Promuovere le scuole? Siamo in... alto mare

Qui si mangia, si beve e si balla…». Nel mese di iscrizione, per promuovere le scuole e battere la concorrenza, succede di tutto: spot di vario genere, dove chi offre un percorso di studi fa concorrenza alle aziende che devono vendere detersivi, salumi o auto. 

A mo’ di esempio, ecco un pacchetto-civetta: «Un viaggio per due: studente e accompagnatore, partenza da Civitavecchia e destinazione Barcellona, per una minicrociera di quattro giorni. Due giorni di navigazione, con laboratori didattici e momenti culturali, due pernottamenti gratis nella città spagnola». 

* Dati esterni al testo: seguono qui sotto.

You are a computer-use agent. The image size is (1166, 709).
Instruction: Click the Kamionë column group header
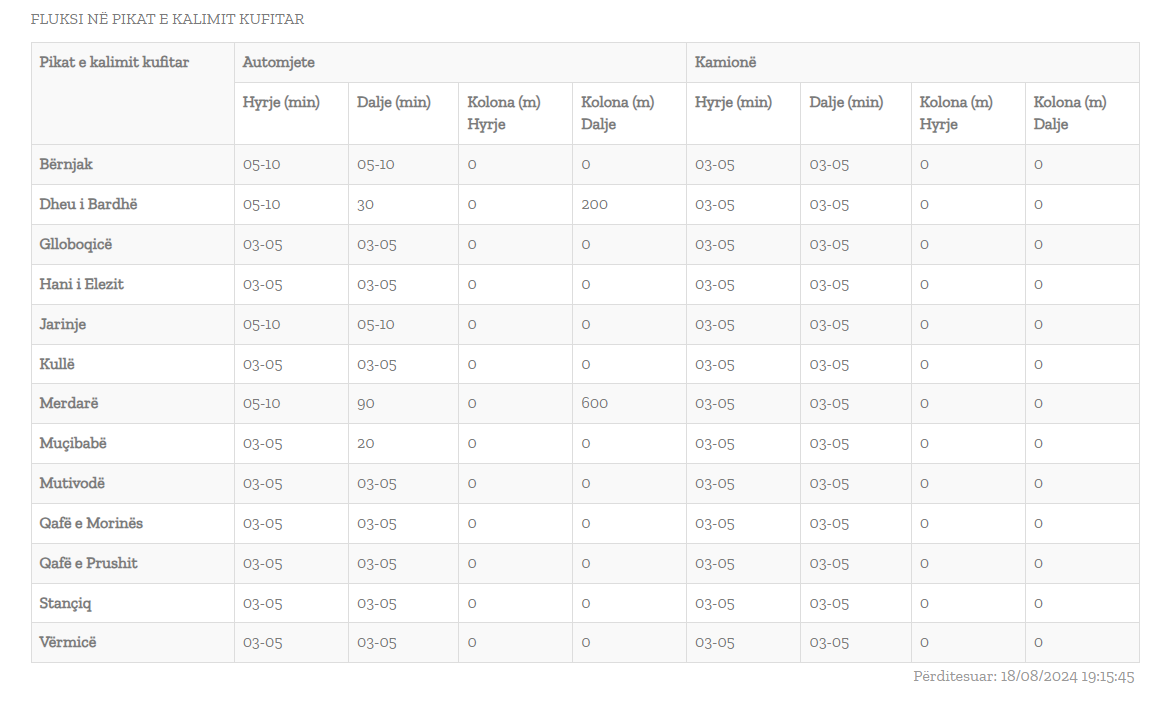click(726, 62)
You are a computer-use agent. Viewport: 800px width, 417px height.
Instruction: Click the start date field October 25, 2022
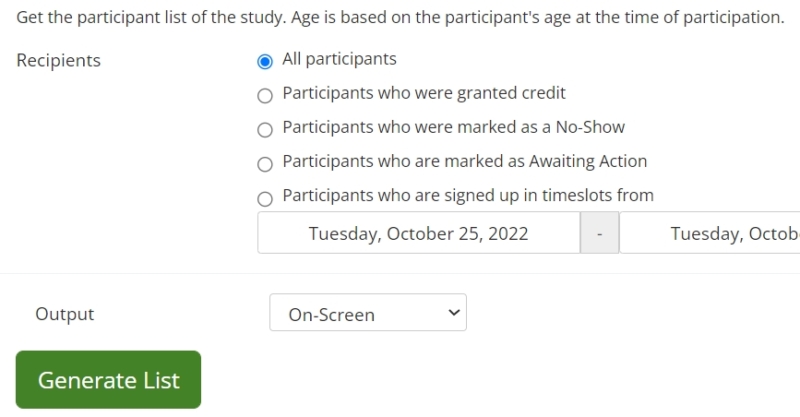[x=418, y=234]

È la lotteria organizzata dall’istituto tecnico Euclide Caracciolo di Bari, Polivalente del quartiere Japigia. Chi vince ha due biglietti: uno per lo studente, l’altro per il genitore (o l’accompagnatore).

La preside Giovanna De Giglio, evidentemente esperta in marketing, è convinta della sua scelta: «Tutte le scuole investono in pubblicità, magari con spot al cinema o gadget da distribuire. Noi abbiamo pensato a un’iniziativa più consona ai nostri futuri studenti, che possono scegliere fra gli indirizzi Nautico e Aeronautico. Abbiamo pensato alla minicrociera perché non si tratta di un comune viaggio turistico, perché gli studenti, a bordo della nave possono accedere alla sala macchine e partecipare ai laboratori organizzati all’azienda».

Sarà… Può anche darsi che la lotteria della preside De Giglio sia una trovata geniale, tale da portare all’Euclide Caracciolo un esercito di ragazzi, ma resta il metodo da Fiera della superficialità e dell’apparenza, al solo scopo di salvaguardare il posto di lavoro e il mantenimento dell’organico: il futuro dello studente è l’ultimo obiettivo a cui si guarda. Suggerire l’indirizzo scolastico non è un’operazione semplice. Si tratta di preparare un cantiere in grado di dare “competenze”. Condividiamo il parere di Trifone Gargano, un docente che lavora sul campo, mettendo sempre in primo piano il “suo alunno”, lasciando da parte slogan e vuotaggini: «Gli studi superiori prefigurano un modello di vita lavorativa e umana… Si tratta di scelte anche rischiose che coinvolgono e mettono in gioco le dimensioni più profonde e nascoste dell’io dei nostri studenti,  di scelte che determinano le dimensioni di quel “saper essere” faticosamente costruito, giorno dopo giorno, pur sapendo che, molte volte, la vita vera impone a ciascuno di noi continue manutenzioni, continui ri-aggiustamenti, proprio nell’ottica della formazione permanente e continua. Ebbene, dinanzi a tutto ciò, assistiamo, invece, alla chiassosa ricerca spasmodica e selvaggia del cliente». 

Vero. Le scuole non possono e non devono vendere fumo, sulla pelle delle nostre figlie e dei nostri figli, prendendo per i fondelli con indirizzi di studio che non esistono nemmeno nel novero ufficiale del Ministero. La scuola ritorni (o diventi finalmente), Scuola con la S maiuscola.